Security officers arrested Russell and called police, who found a digital camera in his backpack as well as a number of digital storage cards containing about 63 videos of views up the skirts of about 85 young women or girls, some wearing school uniforms.

“One digital storage card was labelled ‘Catholic School and another labelled ‘Lulu,’” stated the ruling.

Other videos appeared to depict Russell following young women or girls from location to location.

At the time of his arrest, he had been under a long-term supervision order imposed after convictions in 2005 for sexual assault and juvenile prostitution involving 15-year-old and 13-year-old girls.

Russell has numerous convictions of sexual assault, child pornography, juvenile prostitution and failing to comply with bail conditions dating back to 1987.

He appealed his latest sentence, arguing the judge had not given him the correct pre-sentence custody credit, imposed an unfit sentence and mistakenly imposed a three-year probation order.

The court of appeal accepted parts of his argument, agreeing the sentencing judge hadn’t correctly calculated Russell’s pre-sentence custody credit and incorrectly increased his probation period from 18 months to three years after having already sentenced him at the hearing.

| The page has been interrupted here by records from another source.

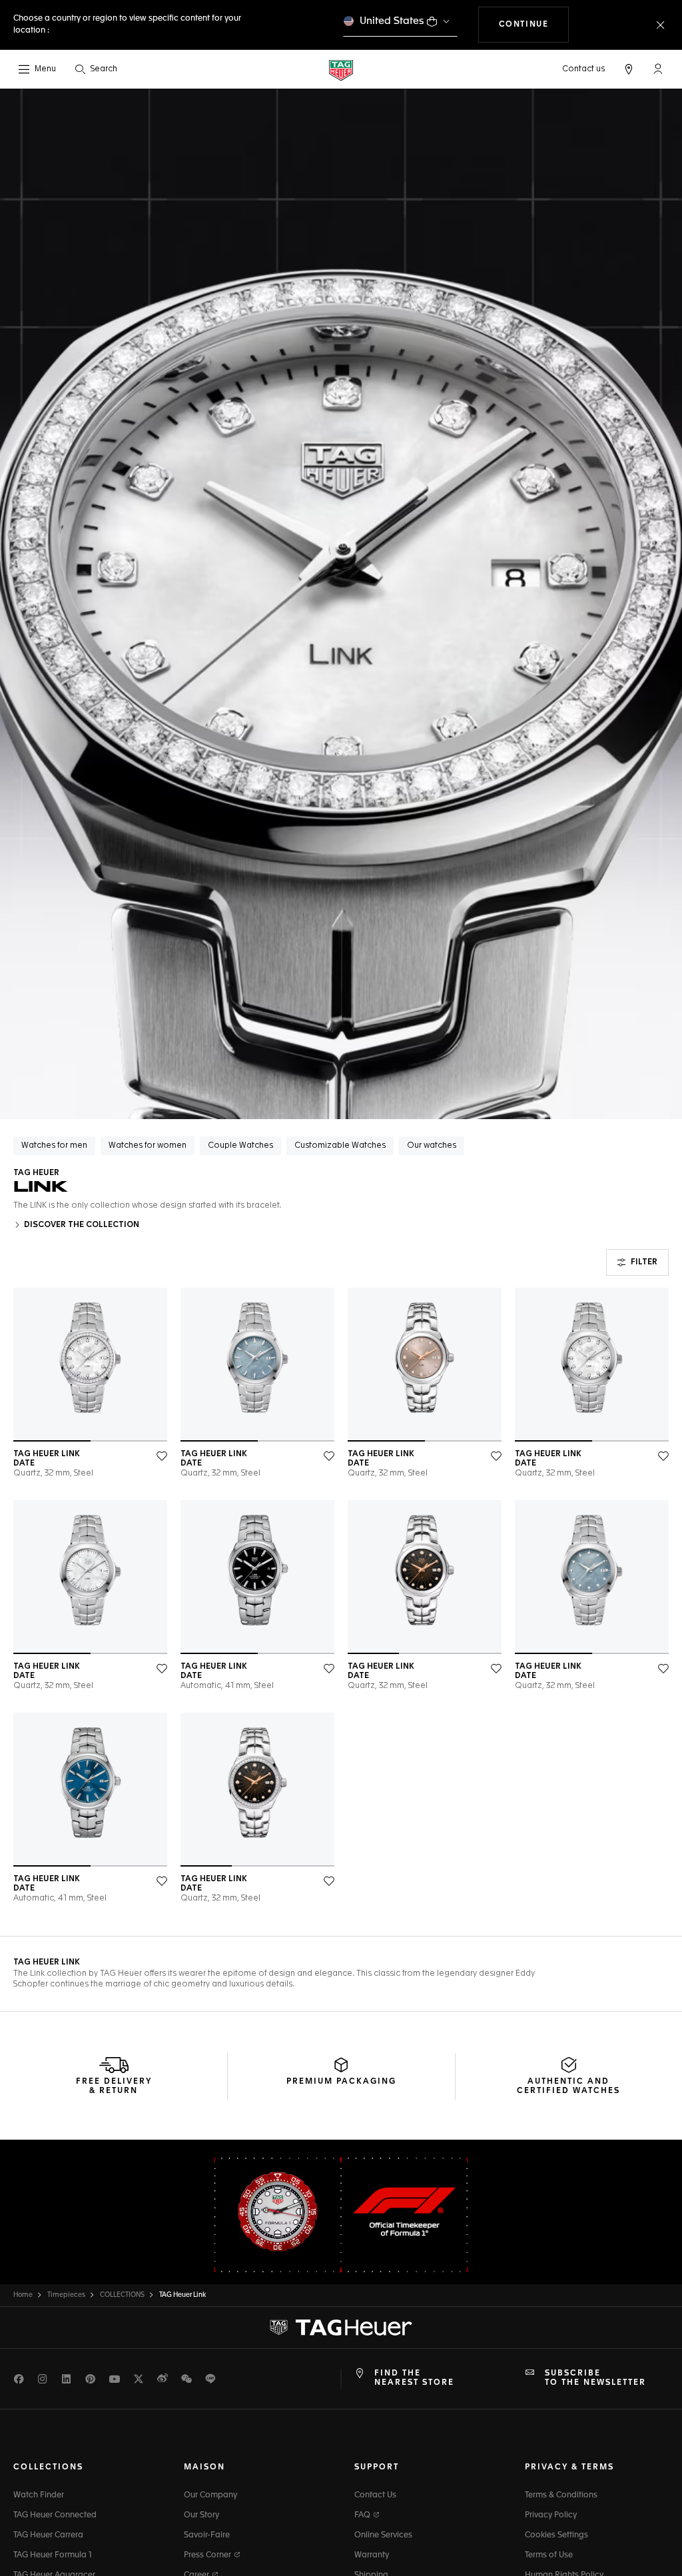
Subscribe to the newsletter (595, 2378)
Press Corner (208, 2555)
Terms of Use (549, 2555)
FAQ (363, 2515)
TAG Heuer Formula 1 (52, 2555)
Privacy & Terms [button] (569, 2467)
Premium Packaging (341, 2082)
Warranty (371, 2555)
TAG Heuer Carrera (48, 2535)
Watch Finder (38, 2495)
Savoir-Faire (207, 2535)
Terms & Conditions (561, 2495)
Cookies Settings (556, 2535)
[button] (658, 68)
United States (392, 21)
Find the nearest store (414, 2378)
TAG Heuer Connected (55, 2515)
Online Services (383, 2535)
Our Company (210, 2495)
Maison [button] (204, 2467)
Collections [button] (48, 2467)
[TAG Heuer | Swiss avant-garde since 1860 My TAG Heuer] (341, 2328)
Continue (534, 24)
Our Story (201, 2515)
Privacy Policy (551, 2515)
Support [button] (376, 2467)
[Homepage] (341, 69)
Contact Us (375, 2495)
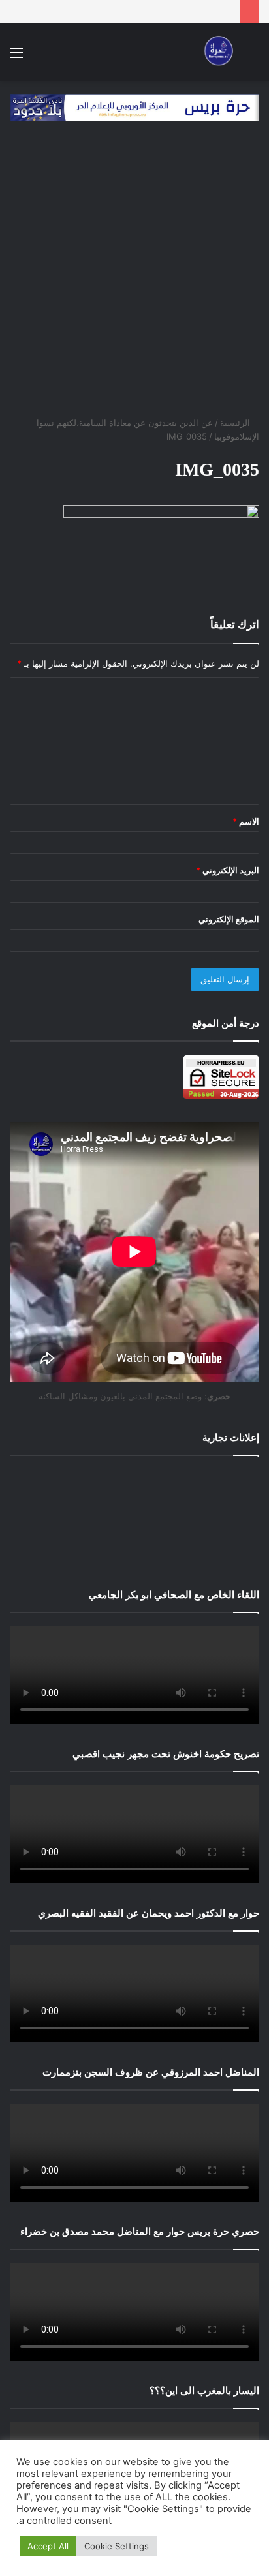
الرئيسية (236, 422)
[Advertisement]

The appeals court cut Russell’s sentence by 27 days and reduced his probation period to 18 months.

But the court didn’t budge on the fitness of his sentence.

“When Mr. Russell was arrested for voyeurism, he was bound by a (long-term supervision order), which was imposed for serious sexual offending against young girls,” stated the decision, written by Justice Sunni Stromberg-Stein. “The judge considered the circumstances and the nature of the offences in the context of Mr. Russell’s criminal history, including a history of breaching conditions.”

The mall cop who caught Russell, Carlos Alvarez-Delgado, was recognized by Burnaby RCMP with a citation from the detachment’s officer in charge, Chief Supt. Deanne Burleigh at an awards ceremony last May.